__Given problem A__
Answer these questions from the article on Max Player's Withers win, one answer per line:
(i) At what odds was Max Player sent to post?
(ii) By how many lengths did he beat Shotski?
(iii) Which trainer commented on the colt after the race?
__Given problem B__
Write what follows the last sentence of the article on Max Player's Withers win.

__Article__
□ □ □ □ □ □ □

Sun, 2020-02-02 16:57

George Hall’s Max Player (Honor Code) exited his victory in Saturday’s GIII Withers S. at Aqueduct in fine shape and will likely make his next appearance in the Apr. 4 GII Wood Memorial.

Sent to post at odds of 5-1, Max Player was in tight and taking significant kickback into the first turn before jockey Dylan Davis angled him outside for smoother sailing. Settled wide in fifth, he grinded his way into contention through the final turn and found his best stride late to put away GII Remsen S. winner Shotski (Blame) by 3 1/4 lengths.

“He’s not seasoned enough to handle the kickback yet,” trainer Linda Rice said of the dark bay colt who was making his third start Saturday. “He hasn’t handled it well, but Dylan did a good job of keeping him close enough to contention and getting him outside to where he could get comfortable.”

Rice continued, “He looks good this morning. He came out of the race great and looks happy and playful. We’ll head on to the Wood Memorial.”

□ □ □ □ □ □ □

__Information supplied__

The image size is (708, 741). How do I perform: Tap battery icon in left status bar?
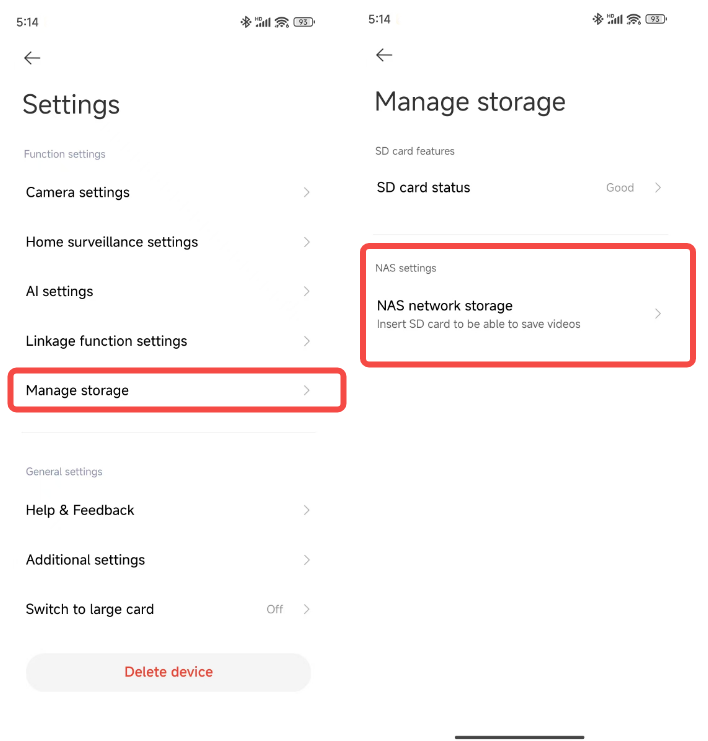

□ □ □ □ □ □ □

__Written reply A__
(i) 5-1
(ii) 3 1/4 lengths
(iii) Linda Rice

__Written reply B__
Wachtel Stable, Gary Barber, Pantofel Stable and Mike Karty’s Shotski could make his next start in the Mar. 7 GIII Gotham S. or the Feb. 29 GII Fasig-Tipton Fountain of Youth S., according to trainer Jeremiah O’Dwyer.

“He came out of the race good. I’m very happy with him and we’ll give him a couple of easy days before heading back to the track,” said O’Dwyer. “I spoke with Mr. Wachtel and he mentioned the Gotham and maybe the Fountain of Youth. There’s a couple options in the pipeline. We’ll let the dust settle and make a plan over the next couple of days.”

Also possible for the Gotham is Southern Equine Stable’s Sixto (Curlin), a first-out winner at Aqueduct last Thursday.

“I think he’s going to be a nice horse,” trainer Eric Guillot said of Sixto. “He’s named after my number one traveling man over the years, Sixto Chavez. He’s been my main man with a lot of Grade I horses. We’ll see what the race looks like when the time goes and take it from there.”

Sophomore stakes action Saturday also featured the unbeaten Taraz (Into Mischief)’s win in the Martha Washington S. at Oaklawn Park. Trainer Brad Cox is keeping all options on the table for the filly, including a run at the boys on the Kentucky Derby trail.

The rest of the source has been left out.